84% of security and IT leaders feel their enterprise programs are mature, but a deeper dive reveals a major disconnect between perception and reality, Vulcan Cyber reveals.
“We already know most enterprise programs are immature – we see it every day in the field. What caught us off guard was that the vast majority of respondents felt otherwise,” said Yaniv Bar Dayan, CEO of Vulcan Cyber.
“Given the amount of breaches caused by known, unpatched vulnerabilities, that reveals a surprising disconnect that merits a closer look. So we mapped the survey data to our maturity model – the only way to raise the bar for vulnerability management is to show IT leaders how to transition their programs from managing vulnerabilities to remediating them.”
Key research findings
- The most mature element of enterprise vulnerability management programs are vulnerability scanning (72%), followed by the effective use of vulnerability remediation tools (49%) and vulnerability prioritization (44%).

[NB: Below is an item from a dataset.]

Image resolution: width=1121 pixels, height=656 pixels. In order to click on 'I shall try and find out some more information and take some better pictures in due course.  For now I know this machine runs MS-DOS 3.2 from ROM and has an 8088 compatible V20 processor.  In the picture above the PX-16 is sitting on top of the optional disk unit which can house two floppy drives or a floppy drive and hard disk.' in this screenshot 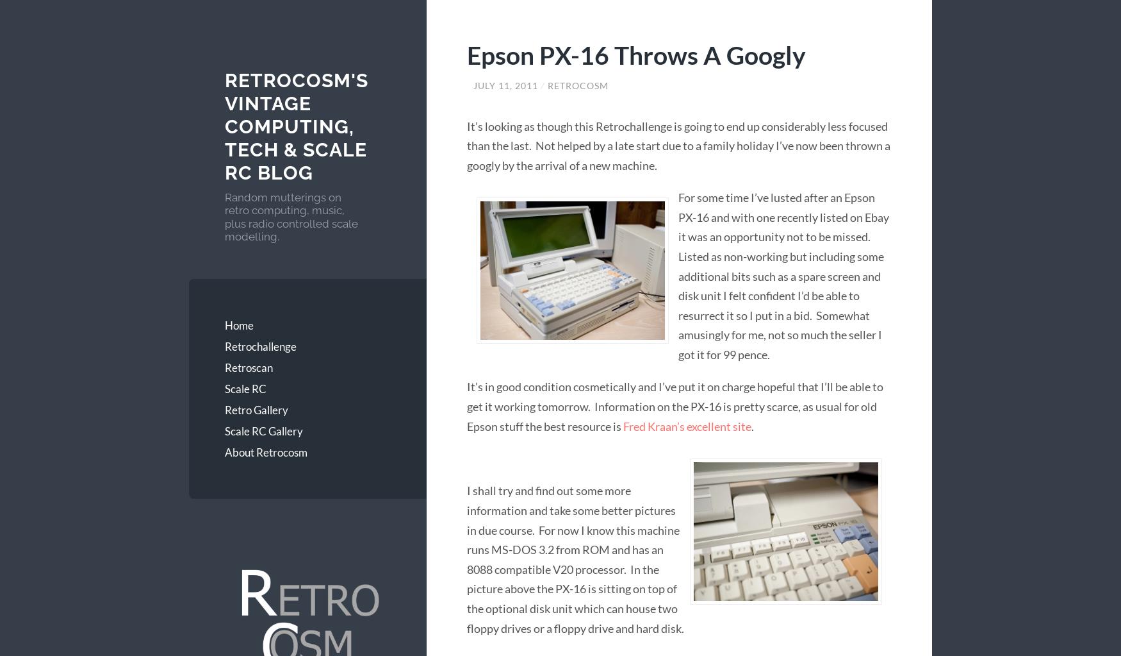, I will do `click(575, 559)`.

- The three least-mature elements are orchestrated, collaborative remediation (48%), continuous, automated remediation (48%) and business alignment around cyber hygiene objectives (31%). This indicates that vulnerability management processes are siloed, ad-hoc, and inefficient, calling into question their ability to produce outcomes that actually remediate vulnerabilities and secure IT.
- 89% of security and IT teams say they spend at least some time collaborating with cross-functional teams to remediate vulnerabilities, with 42% reporting they spend “a lot” or “too much” (7%) time every week working with other teams. A notable 83% of companies that said they spend too much time collaborating with other teams have 500-1,000 employees.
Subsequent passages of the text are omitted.